Exercise objective: Please copy out each entry, word for word.

Material supplied:
────────
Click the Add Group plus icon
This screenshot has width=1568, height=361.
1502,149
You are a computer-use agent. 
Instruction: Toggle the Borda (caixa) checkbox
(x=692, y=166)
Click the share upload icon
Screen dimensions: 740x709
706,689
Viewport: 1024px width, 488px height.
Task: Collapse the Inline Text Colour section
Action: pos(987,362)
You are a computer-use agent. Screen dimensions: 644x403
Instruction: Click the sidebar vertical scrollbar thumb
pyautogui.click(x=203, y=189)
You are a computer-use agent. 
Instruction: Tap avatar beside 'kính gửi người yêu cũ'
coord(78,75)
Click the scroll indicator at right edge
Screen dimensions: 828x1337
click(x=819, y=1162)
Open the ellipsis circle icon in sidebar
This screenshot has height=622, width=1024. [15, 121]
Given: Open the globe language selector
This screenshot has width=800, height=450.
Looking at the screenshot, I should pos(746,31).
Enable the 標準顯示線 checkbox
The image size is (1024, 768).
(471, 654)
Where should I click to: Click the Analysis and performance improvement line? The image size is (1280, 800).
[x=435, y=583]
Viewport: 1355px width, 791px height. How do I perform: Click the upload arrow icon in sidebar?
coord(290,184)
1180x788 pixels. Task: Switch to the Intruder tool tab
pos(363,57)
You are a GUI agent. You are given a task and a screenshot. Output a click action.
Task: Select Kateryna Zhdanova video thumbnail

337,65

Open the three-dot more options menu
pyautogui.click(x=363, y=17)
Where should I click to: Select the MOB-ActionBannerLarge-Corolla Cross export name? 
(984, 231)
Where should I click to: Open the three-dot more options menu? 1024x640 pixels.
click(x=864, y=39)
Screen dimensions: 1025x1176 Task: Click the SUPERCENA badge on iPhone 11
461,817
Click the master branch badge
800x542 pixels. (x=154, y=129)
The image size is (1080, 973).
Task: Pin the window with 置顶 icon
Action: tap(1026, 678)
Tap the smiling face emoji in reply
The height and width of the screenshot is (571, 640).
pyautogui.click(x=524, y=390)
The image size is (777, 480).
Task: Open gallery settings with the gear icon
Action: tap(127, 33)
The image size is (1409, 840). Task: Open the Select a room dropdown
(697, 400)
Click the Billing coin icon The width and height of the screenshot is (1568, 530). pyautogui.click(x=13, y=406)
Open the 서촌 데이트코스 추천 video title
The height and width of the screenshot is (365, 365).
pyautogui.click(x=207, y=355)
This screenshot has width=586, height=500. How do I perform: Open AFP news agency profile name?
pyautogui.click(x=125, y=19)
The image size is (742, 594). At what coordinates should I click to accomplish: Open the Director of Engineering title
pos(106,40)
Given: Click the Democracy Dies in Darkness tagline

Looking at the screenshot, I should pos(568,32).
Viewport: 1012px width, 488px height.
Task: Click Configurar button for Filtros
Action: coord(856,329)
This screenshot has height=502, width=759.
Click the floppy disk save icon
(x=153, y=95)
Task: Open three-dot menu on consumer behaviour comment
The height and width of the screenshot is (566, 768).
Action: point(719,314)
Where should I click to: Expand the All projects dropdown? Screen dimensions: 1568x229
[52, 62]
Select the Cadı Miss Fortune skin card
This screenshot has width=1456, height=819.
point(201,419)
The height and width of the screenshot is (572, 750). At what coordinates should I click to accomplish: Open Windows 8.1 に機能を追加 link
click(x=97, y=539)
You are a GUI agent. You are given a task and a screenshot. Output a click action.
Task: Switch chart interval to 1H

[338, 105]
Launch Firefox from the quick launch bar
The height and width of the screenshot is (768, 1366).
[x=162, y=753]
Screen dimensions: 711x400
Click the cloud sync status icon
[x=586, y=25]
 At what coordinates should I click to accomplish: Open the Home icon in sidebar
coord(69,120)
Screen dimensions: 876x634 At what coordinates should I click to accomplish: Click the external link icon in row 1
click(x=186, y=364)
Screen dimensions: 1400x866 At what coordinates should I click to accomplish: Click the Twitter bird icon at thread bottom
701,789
────────
Exercise result:
Click the Add Group plus icon
This screenshot has width=1568, height=361.
1502,149
You are a computer-use agent. 
Instruction: Toggle the Borda (caixa) checkbox
(x=692, y=166)
Click the share upload icon
Screen dimensions: 740x709
706,689
Viewport: 1024px width, 488px height.
Task: Collapse the Inline Text Colour section
Action: pos(987,362)
You are a computer-use agent. Screen dimensions: 644x403
Instruction: Click the sidebar vertical scrollbar thumb
pyautogui.click(x=203, y=189)
You are a computer-use agent. 
Instruction: Tap avatar beside 'kính gửi người yêu cũ'
coord(78,75)
Click the scroll indicator at right edge
Screen dimensions: 828x1337
click(x=819, y=1162)
Open the ellipsis circle icon in sidebar
This screenshot has height=622, width=1024. [15, 121]
Given: Open the globe language selector
This screenshot has width=800, height=450.
Looking at the screenshot, I should pos(746,31).
Enable the 標準顯示線 checkbox
The image size is (1024, 768).
(471, 654)
Where should I click to: Click the Analysis and performance improvement line? The image size is (1280, 800).
[x=435, y=583]
Viewport: 1355px width, 791px height. How do I perform: Click the upload arrow icon in sidebar?
coord(290,184)
1180x788 pixels. Task: Switch to the Intruder tool tab
pos(363,57)
You are a GUI agent. You are given a task and a screenshot. Output a click action.
Task: Select Kateryna Zhdanova video thumbnail

337,65

Open the three-dot more options menu
pyautogui.click(x=363, y=17)
Where should I click to: Select the MOB-ActionBannerLarge-Corolla Cross export name? 
(984, 231)
Where should I click to: Open the three-dot more options menu? 1024x640 pixels.
click(x=864, y=39)
Screen dimensions: 1025x1176 Task: Click the SUPERCENA badge on iPhone 11
461,817
Click the master branch badge
800x542 pixels. (x=154, y=129)
The image size is (1080, 973).
Task: Pin the window with 置顶 icon
Action: tap(1026, 678)
Tap the smiling face emoji in reply
The height and width of the screenshot is (571, 640).
pyautogui.click(x=524, y=390)
The image size is (777, 480).
Task: Open gallery settings with the gear icon
Action: tap(127, 33)
The image size is (1409, 840). Task: Open the Select a room dropdown
(697, 400)
Click the Billing coin icon The width and height of the screenshot is (1568, 530). pyautogui.click(x=13, y=406)
Open the 서촌 데이트코스 추천 video title
The height and width of the screenshot is (365, 365).
pyautogui.click(x=207, y=355)
This screenshot has width=586, height=500. How do I perform: Open AFP news agency profile name?
pyautogui.click(x=125, y=19)
The image size is (742, 594). At what coordinates should I click to accomplish: Open the Director of Engineering title
pos(106,40)
Given: Click the Democracy Dies in Darkness tagline

Looking at the screenshot, I should pos(568,32).
Viewport: 1012px width, 488px height.
Task: Click Configurar button for Filtros
Action: coord(856,329)
This screenshot has height=502, width=759.
Click the floppy disk save icon
(x=153, y=95)
Task: Open three-dot menu on consumer behaviour comment
The height and width of the screenshot is (566, 768).
Action: point(719,314)
Where should I click to: Expand the All projects dropdown? Screen dimensions: 1568x229
[52, 62]
Select the Cadı Miss Fortune skin card
This screenshot has width=1456, height=819.
point(201,419)
The height and width of the screenshot is (572, 750). At what coordinates should I click to accomplish: Open Windows 8.1 に機能を追加 link
click(x=97, y=539)
You are a GUI agent. You are given a task and a screenshot. Output a click action.
Task: Switch chart interval to 1H

[338, 105]
Launch Firefox from the quick launch bar
The height and width of the screenshot is (768, 1366).
[x=162, y=753]
Screen dimensions: 711x400
Click the cloud sync status icon
[x=586, y=25]
 At what coordinates should I click to accomplish: Open the Home icon in sidebar
coord(69,120)
Screen dimensions: 876x634 At what coordinates should I click to accomplish: Click the external link icon in row 1
click(x=186, y=364)
Screen dimensions: 1400x866 At what coordinates should I click to accomplish: Click the Twitter bird icon at thread bottom
701,789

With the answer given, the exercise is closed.